## TASK OBJECTIVE
Each line of the listing is to be retyped exactly as given.

[[ RECORD EXCERPTS open ]]

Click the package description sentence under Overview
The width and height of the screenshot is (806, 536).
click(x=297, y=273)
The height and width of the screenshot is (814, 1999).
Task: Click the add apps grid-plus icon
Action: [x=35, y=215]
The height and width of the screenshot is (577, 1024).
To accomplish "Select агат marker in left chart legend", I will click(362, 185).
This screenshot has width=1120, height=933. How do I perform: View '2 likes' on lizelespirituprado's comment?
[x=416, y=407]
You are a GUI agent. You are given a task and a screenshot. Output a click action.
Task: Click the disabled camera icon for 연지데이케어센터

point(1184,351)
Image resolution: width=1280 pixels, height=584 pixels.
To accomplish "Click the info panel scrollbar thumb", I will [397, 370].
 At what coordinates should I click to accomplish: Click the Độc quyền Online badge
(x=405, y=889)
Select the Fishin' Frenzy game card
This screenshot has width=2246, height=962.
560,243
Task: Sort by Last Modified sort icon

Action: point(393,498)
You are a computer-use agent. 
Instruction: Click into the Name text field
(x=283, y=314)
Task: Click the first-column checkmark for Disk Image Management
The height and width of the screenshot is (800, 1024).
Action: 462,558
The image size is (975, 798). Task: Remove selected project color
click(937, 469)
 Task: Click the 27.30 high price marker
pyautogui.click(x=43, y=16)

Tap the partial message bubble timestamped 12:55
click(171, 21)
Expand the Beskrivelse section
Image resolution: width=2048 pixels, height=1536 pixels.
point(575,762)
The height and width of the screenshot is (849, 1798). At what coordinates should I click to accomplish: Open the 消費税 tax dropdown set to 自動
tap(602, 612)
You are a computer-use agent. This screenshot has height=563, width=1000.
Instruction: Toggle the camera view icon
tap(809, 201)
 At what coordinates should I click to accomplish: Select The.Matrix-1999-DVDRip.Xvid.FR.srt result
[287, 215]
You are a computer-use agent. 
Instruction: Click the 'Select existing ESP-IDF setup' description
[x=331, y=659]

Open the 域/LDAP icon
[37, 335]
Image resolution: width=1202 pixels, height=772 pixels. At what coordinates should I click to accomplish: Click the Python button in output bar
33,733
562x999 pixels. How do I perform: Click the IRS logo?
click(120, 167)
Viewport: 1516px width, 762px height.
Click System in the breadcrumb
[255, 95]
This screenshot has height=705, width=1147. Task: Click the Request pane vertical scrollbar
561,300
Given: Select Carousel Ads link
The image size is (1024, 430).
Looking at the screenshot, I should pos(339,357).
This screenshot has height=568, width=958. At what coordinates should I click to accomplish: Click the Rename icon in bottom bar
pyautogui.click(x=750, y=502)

[[ RECORD EXCERPTS closed ]]

## RESPONSE TO THIS EXERCISE
Click the package description sentence under Overview
The width and height of the screenshot is (806, 536).
click(x=297, y=273)
The height and width of the screenshot is (814, 1999).
Task: Click the add apps grid-plus icon
Action: [x=35, y=215]
The height and width of the screenshot is (577, 1024).
To accomplish "Select агат marker in left chart legend", I will click(362, 185).
This screenshot has width=1120, height=933. How do I perform: View '2 likes' on lizelespirituprado's comment?
[x=416, y=407]
You are a GUI agent. You are given a task and a screenshot. Output a click action.
Task: Click the disabled camera icon for 연지데이케어센터

point(1184,351)
Image resolution: width=1280 pixels, height=584 pixels.
To accomplish "Click the info panel scrollbar thumb", I will [397, 370].
 At what coordinates should I click to accomplish: Click the Độc quyền Online badge
(x=405, y=889)
Select the Fishin' Frenzy game card
This screenshot has width=2246, height=962.
560,243
Task: Sort by Last Modified sort icon

Action: point(393,498)
You are a computer-use agent. 
Instruction: Click into the Name text field
(x=283, y=314)
Task: Click the first-column checkmark for Disk Image Management
The height and width of the screenshot is (800, 1024).
Action: 462,558
The image size is (975, 798). Task: Remove selected project color
click(937, 469)
 Task: Click the 27.30 high price marker
pyautogui.click(x=43, y=16)

Tap the partial message bubble timestamped 12:55
click(171, 21)
Expand the Beskrivelse section
Image resolution: width=2048 pixels, height=1536 pixels.
point(575,762)
The height and width of the screenshot is (849, 1798). At what coordinates should I click to accomplish: Open the 消費税 tax dropdown set to 自動
tap(602, 612)
You are a computer-use agent. This screenshot has height=563, width=1000.
Instruction: Toggle the camera view icon
tap(809, 201)
 At what coordinates should I click to accomplish: Select The.Matrix-1999-DVDRip.Xvid.FR.srt result
[287, 215]
You are a computer-use agent. 
Instruction: Click the 'Select existing ESP-IDF setup' description
[x=331, y=659]

Open the 域/LDAP icon
[37, 335]
Image resolution: width=1202 pixels, height=772 pixels. At what coordinates should I click to accomplish: Click the Python button in output bar
33,733
562x999 pixels. How do I perform: Click the IRS logo?
click(120, 167)
Viewport: 1516px width, 762px height.
Click System in the breadcrumb
[255, 95]
This screenshot has height=705, width=1147. Task: Click the Request pane vertical scrollbar
561,300
Given: Select Carousel Ads link
The image size is (1024, 430).
Looking at the screenshot, I should pos(339,357).
This screenshot has height=568, width=958. At what coordinates should I click to accomplish: Click the Rename icon in bottom bar
pyautogui.click(x=750, y=502)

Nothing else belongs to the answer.